Copy the part of the records that opens with the line containing "Image resolution: width=719" and closes with the line containing "the reddit referrer", word for word, leaving out the pictures.
-=-=-=-=-
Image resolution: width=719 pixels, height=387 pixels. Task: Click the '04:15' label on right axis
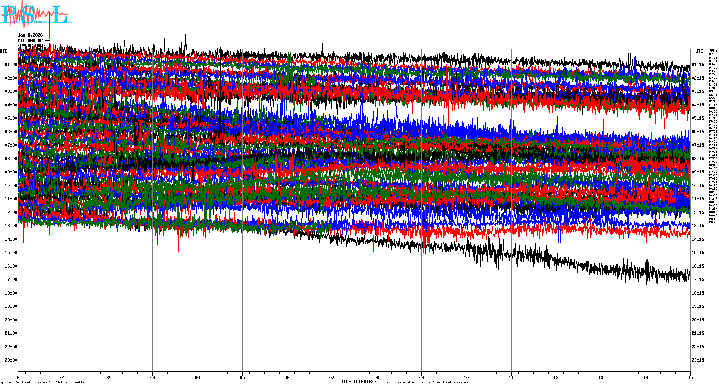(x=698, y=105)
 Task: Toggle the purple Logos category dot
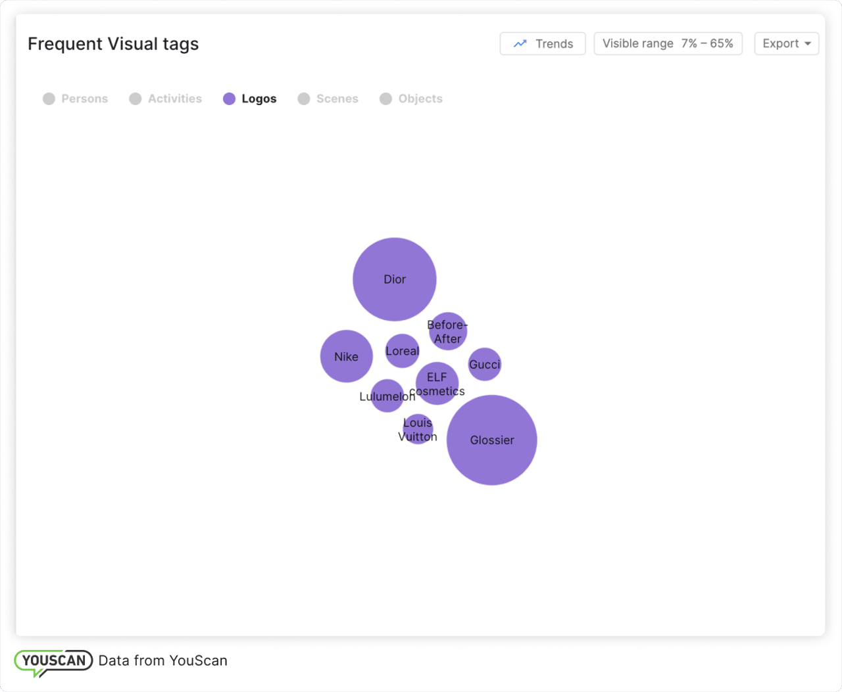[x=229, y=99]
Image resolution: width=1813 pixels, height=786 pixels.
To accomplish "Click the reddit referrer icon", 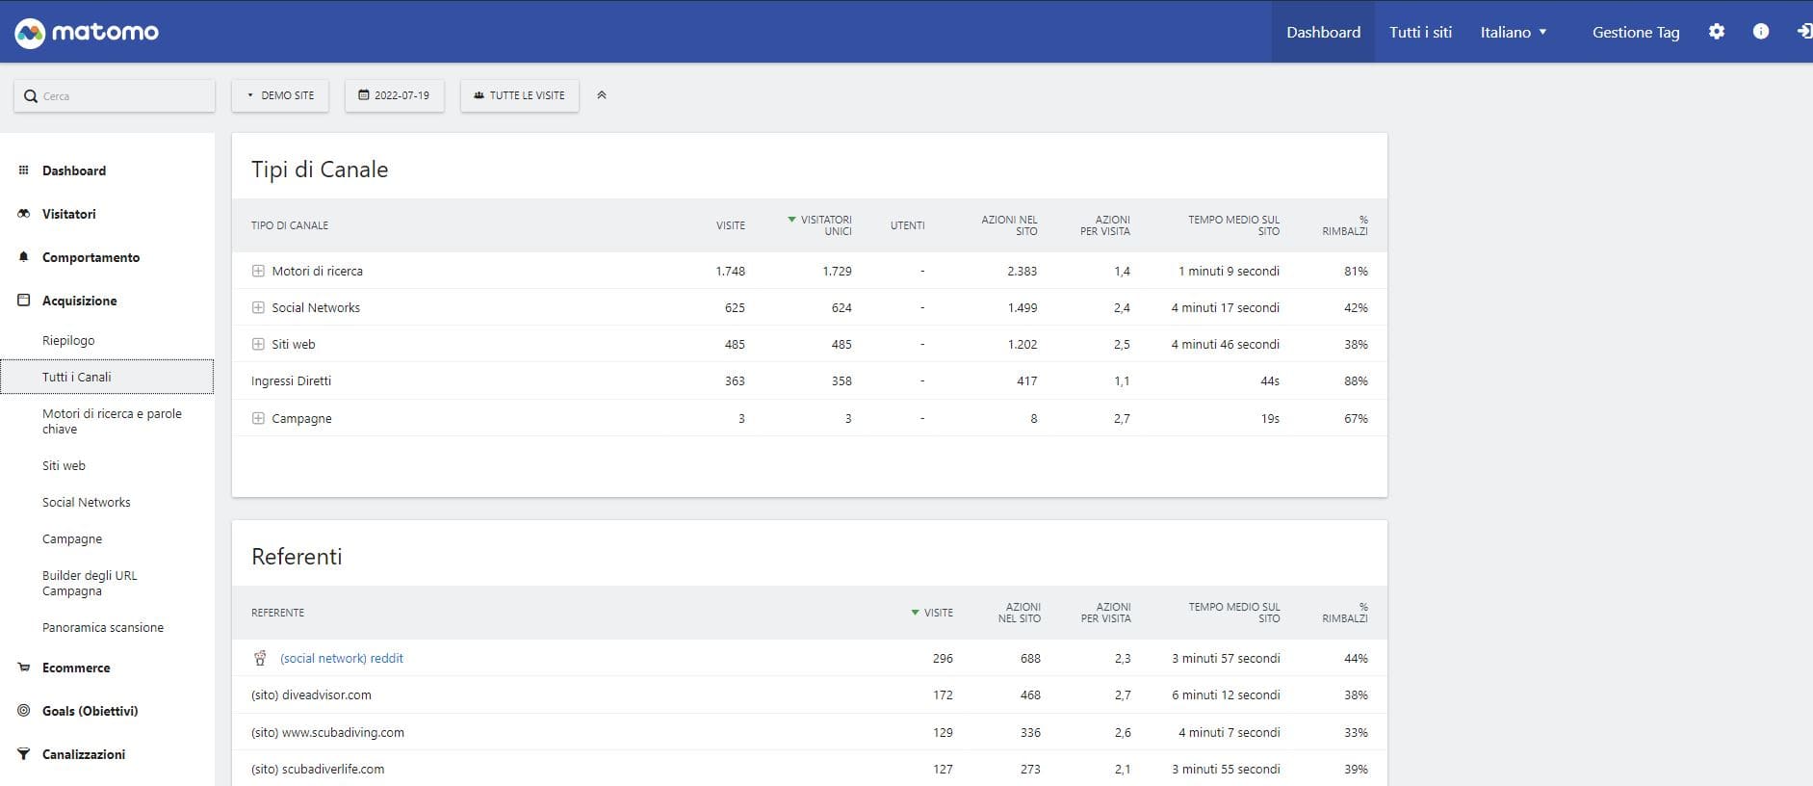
-=-=-=-=-
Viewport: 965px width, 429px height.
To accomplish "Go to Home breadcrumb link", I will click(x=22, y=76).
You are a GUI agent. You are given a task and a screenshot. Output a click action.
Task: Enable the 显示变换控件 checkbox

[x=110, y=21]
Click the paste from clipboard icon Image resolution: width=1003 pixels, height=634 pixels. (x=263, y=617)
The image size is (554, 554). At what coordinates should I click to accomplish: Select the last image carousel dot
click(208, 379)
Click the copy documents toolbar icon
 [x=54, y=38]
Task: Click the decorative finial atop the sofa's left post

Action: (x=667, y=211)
-=-=-=-=-
> **Written response**
Image resolution: width=719 pixels, height=387 pixels. Task: Click the '04:15' label on right axis
(x=698, y=105)
 Task: Toggle the purple Logos category dot
[x=229, y=99]
Image resolution: width=1813 pixels, height=786 pixels.
To accomplish "Click the reddit referrer icon", 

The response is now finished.